A
Report from the September 24, 2005, Demonstration
Peace
goes into the making of a poet as flour goes into the making of
bread.
--Pablo Neruda
The
poets would have made the Statesman Poet proud on September 24,
literally carrying his words through the streets of Washington,
D.C., in the largest peace demonstration since the start of the
U.S. war in Iraq. D.C. Poets Against the War hosted a contingent
of about 25 poets and friends, including E. Ethelbert Miller, Rei
Berroa, Esther Iverem, Jane Shore, and many others from D.C., as
well as Marilyn Hacker, Marie Ponsot, and Elizabeth Macklin from
New York.
Our
signs, featuring Neruda's line above and lines from poems in the
anthology, D.C. Poets Against the War, were a huge hit
with other demonstrators, who stopped us many times to take our
picture.
The
D.C. Chief of Police estimated the crowd at at least 100,000, probably
more, and it sure felt that way – the streets throughout the
area were mobbed with Americans exercising their right to dissent
in all sorts of creative ways and we stood in the press of these
marvelous bodies for close to an hour just waiting to march, inching
along Constitution Avenue.

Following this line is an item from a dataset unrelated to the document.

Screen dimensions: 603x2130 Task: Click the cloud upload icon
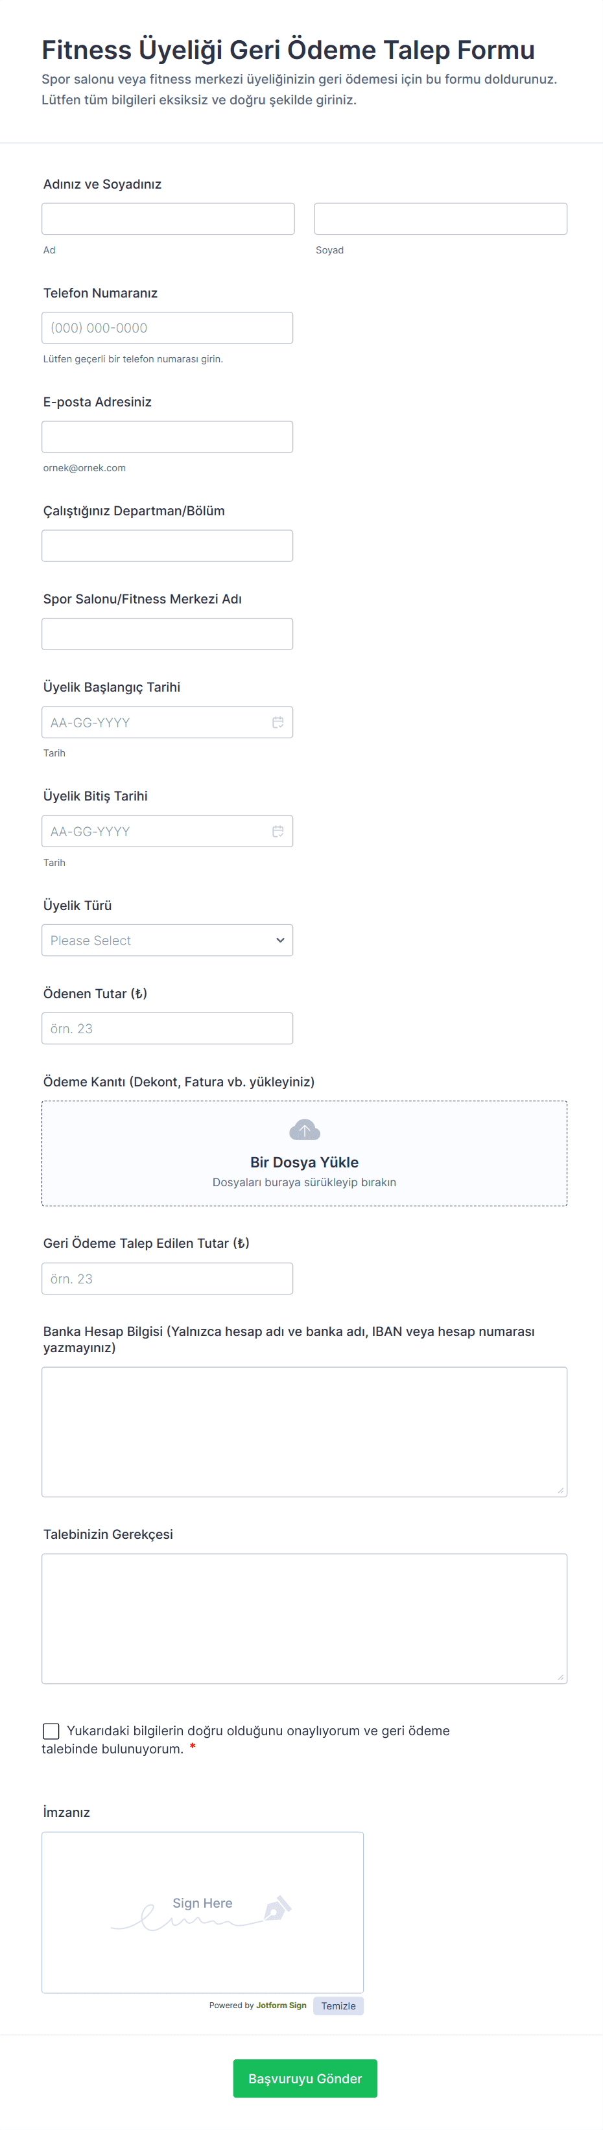point(304,1129)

When we finally busted onto 15th Street,
the energy was infectious and the crowd came alive.
The
next afternoon D.C. Poets Against the War hosted a poetry open mic
at Busboys & Poets, a brand new restaurant/café/bookstore/
performance space in the U Street neighborhood. Over 20 poets from
all over the country read their own work and the poems of others
– poets from Montana, Indiana, Washington State, Washington,
D.C., Ohio, South Africa, Philadelphia. The poet from Yakima, WA,
brought a long tapestry from a poetry pole that lives in his garden
and invited us all to contribute poems on pieces of muslin. An American
living in South Korea read a poem dedicated to his daughter, a Marine
in Iraq. A father-daughter team read poems from the D.C. Poets Against
the War anthology.
We
finished the afternoon with a screening of excerpts from two films
made during the second inauguration in January of this year. One,
A Cold Day in D.C., featured a DC PAW reading at Karibu Books in
Prince George's Plaza on inauguration eve, with shots of poets Ester
Iverem, Camille Dungy, and E. Ethelbert Miller reading, and interviews
with Miller and DC PAW coordinator Sarah Browning. We plan a full
screening when the film becomes available, in the next month.
Many
thanks to all who made the weekend’s activities possible,
especially Leah Harris, Esther Iverem, Melissa Tuckey, Mike Maggio,
and Busboys & Poets.
Below
you'll find the lines of poetry that were in the air on Saturday,
keeping poetry in the public square.
Every
soldier's grave a place
Too
loud for sleep
--E. Ethelbert Miller
…graveyards
in Baghdad
blossoming
like flowers in earthen blood.
--Kenneth Carroll
…a
poet is the gardener and the blight, poetry is beauty and dissent.
--Scott Ecksel
Do
you believe that you were born to go gently into this night?
--Esther Iverem
The
fate of humanity is up to you and me. Be revolutionary.